Human genetic polymorphisms influencing risk of P. falciparum infection and severe disease are well-described (Mackinnon et al., 2005). Much less is known about host genetic factors influencing risk of P. knowlesi infection and its disease severity. Glucose-6-phosphate dehydrogenase (G6PD) deficiency linked to mutations in the X chromosome is known to be associated with protection from malaria due to the human-only species P. falciparum and P. vivax (Leslie et al., 2010; Manjurano et al., 2015). In a large case-control study in Sabah, Malaysia, G6PD deficiency was also found to be associated with protection against acquisition of symptomatic P. knowlesi infection in multivariate models, conferring a fivefold lower risk of knowlesi malaria (Grigg et al., 2017).
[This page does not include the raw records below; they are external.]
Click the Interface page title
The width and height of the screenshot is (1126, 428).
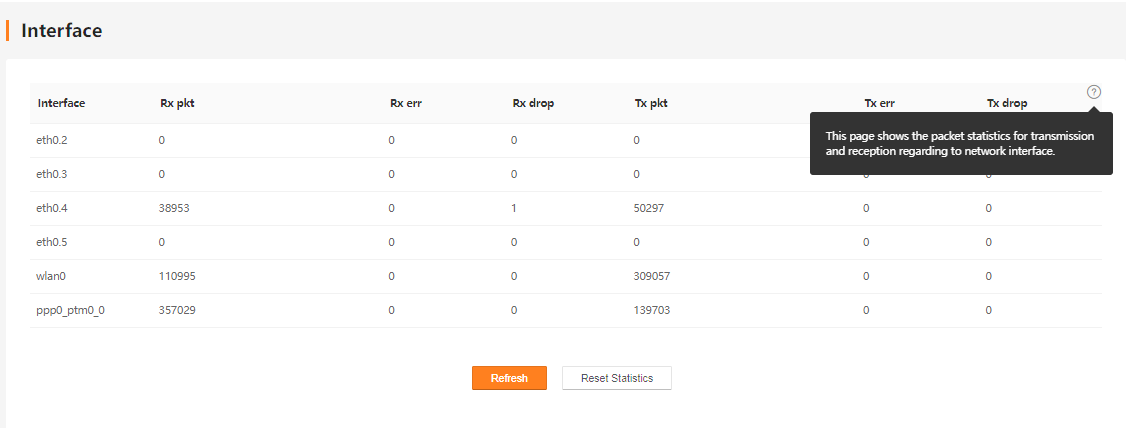(x=62, y=30)
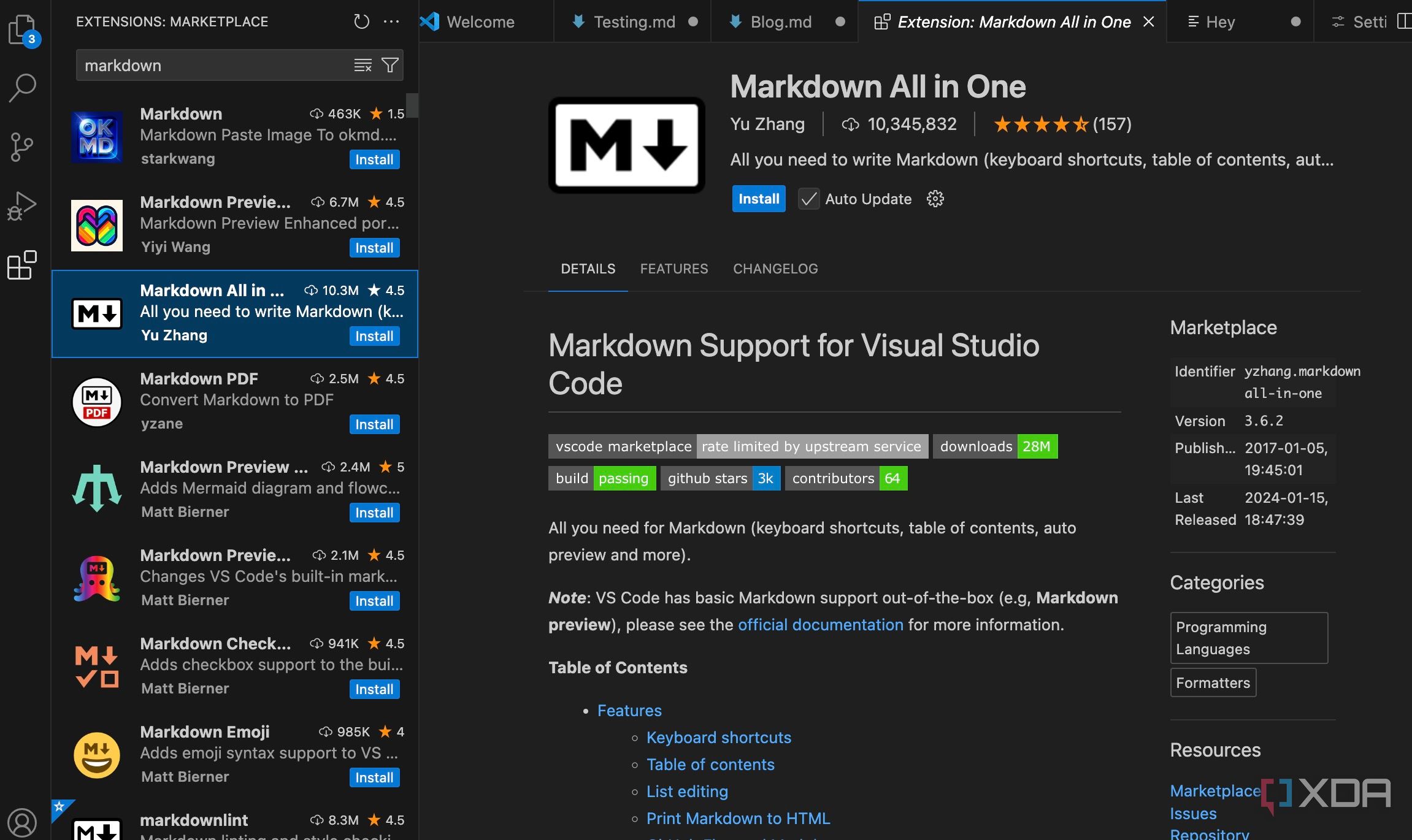Viewport: 1412px width, 840px height.
Task: Open the Testing.md editor tab
Action: click(x=634, y=22)
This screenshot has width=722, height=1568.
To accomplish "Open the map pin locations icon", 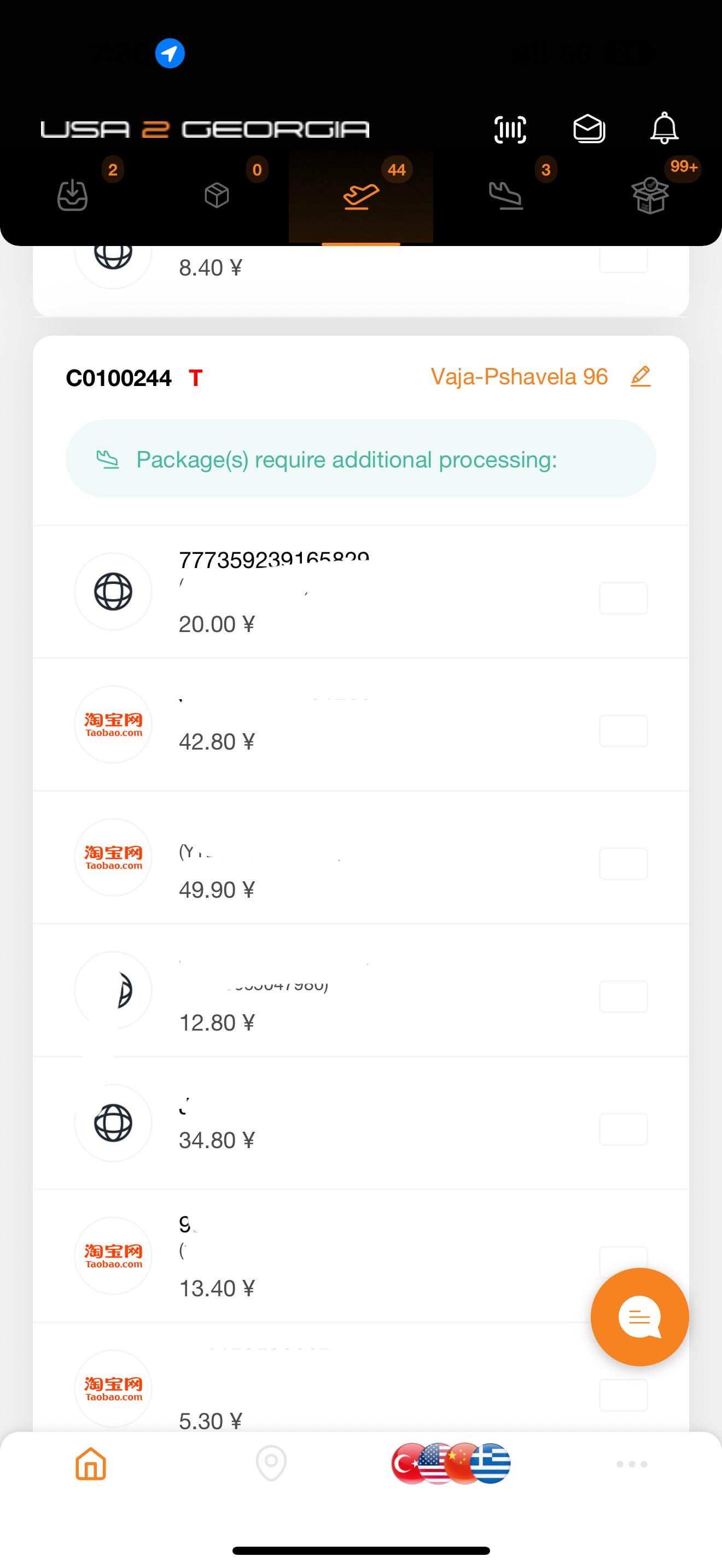I will pos(271,1464).
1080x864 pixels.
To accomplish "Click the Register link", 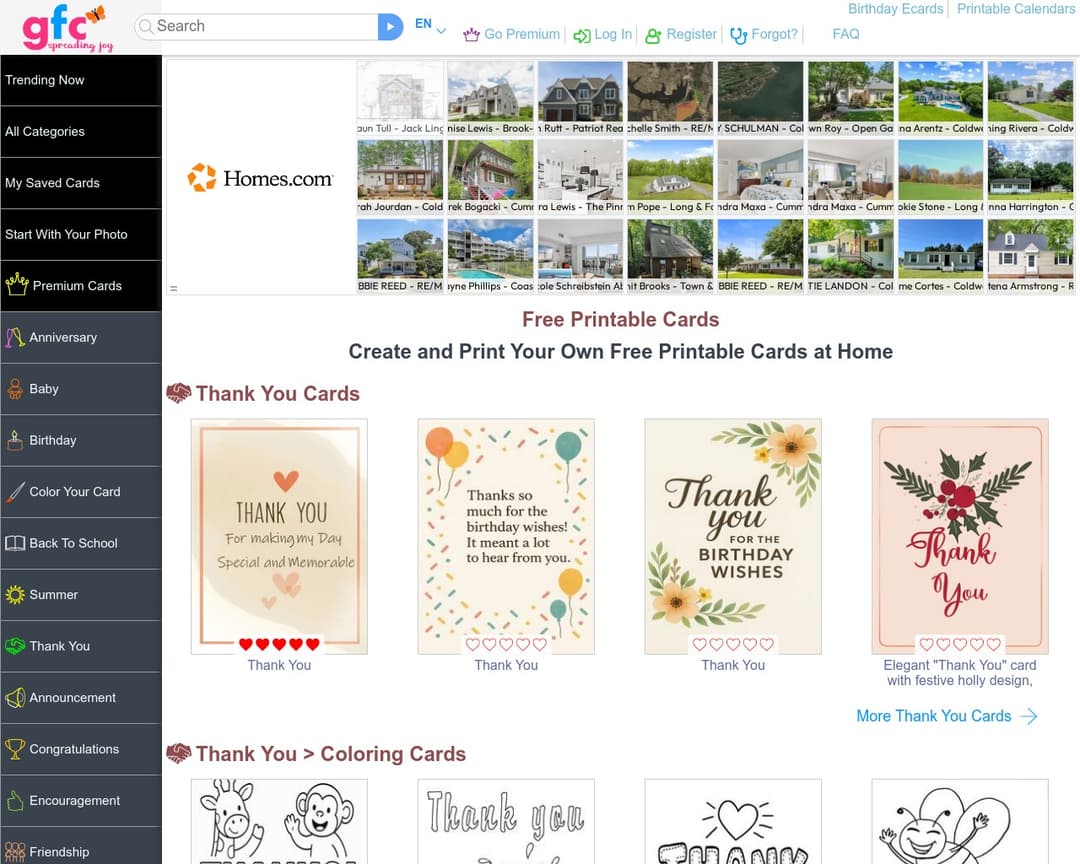I will [688, 34].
Southeast Asian ovalocytosis (SAO) is widely distributed in knowlesi-endemic Malaysia and Indonesia (Paquette et al., 2015). In vitro studies have shown that human SAO ovalocytes are highly resistant to invasion by P. knowlesi merozoites, making it likely that SAO protects against knowlesi malaria (Hadley et al., 1983). This has not yet been shown in case-control studies. It may be anticipated that other genetic erythrocyte abnormalities and haemoglobinopathies prevalent in knowlesi-endemic regions may also confer protection from knowlesi malaria but this remains to be shown.

9. Pathophysiology

The pathophysiology of severe knowlesi malaria in humans is not as well understood as that of severe falciparum malaria. Disease severity in malaria from the human-only species, P. falciparum and P. vivax, is associated with parasite biomass (Barber et al., 2015b; Dondorp et al., 2005), and this is clearly also the case in knowlesi malaria (Barber et al., 2013; Daneshvar et al., 2009; Grigg et al., 2018a; William et al., 2011; Willmann et al., 2012). The relative distribution of parasite biomass between the circulating compartment and deep tissue microvasculature in human knowlesi malaria is less well defined. In the following sections, we review pathophysiological mechanisms associated with disease severity in knowlesi malaria.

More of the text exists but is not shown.